• _Records for this exercise_:
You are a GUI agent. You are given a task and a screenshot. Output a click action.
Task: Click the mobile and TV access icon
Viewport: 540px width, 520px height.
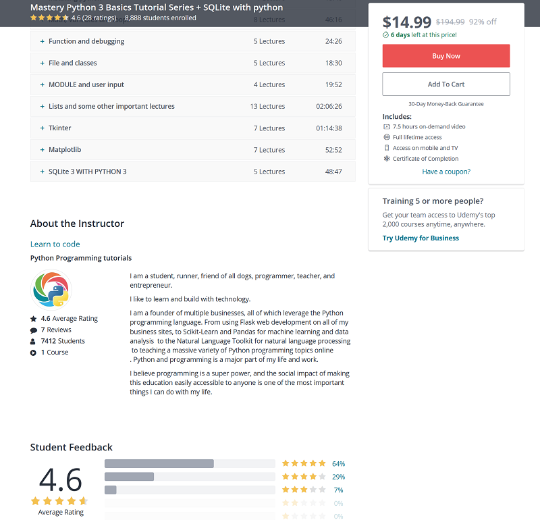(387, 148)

...

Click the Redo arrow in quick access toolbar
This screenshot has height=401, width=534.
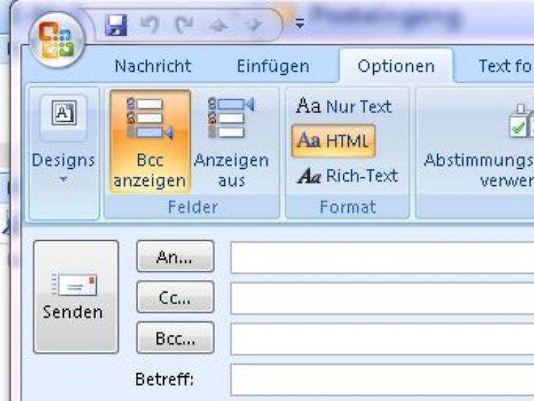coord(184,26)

• _Task objective_:
Select and copy every line from the records that includes the word "access".

• _Result for this task_:
Task: Click the mobile and TV access icon
Click the Redo arrow in quick access toolbar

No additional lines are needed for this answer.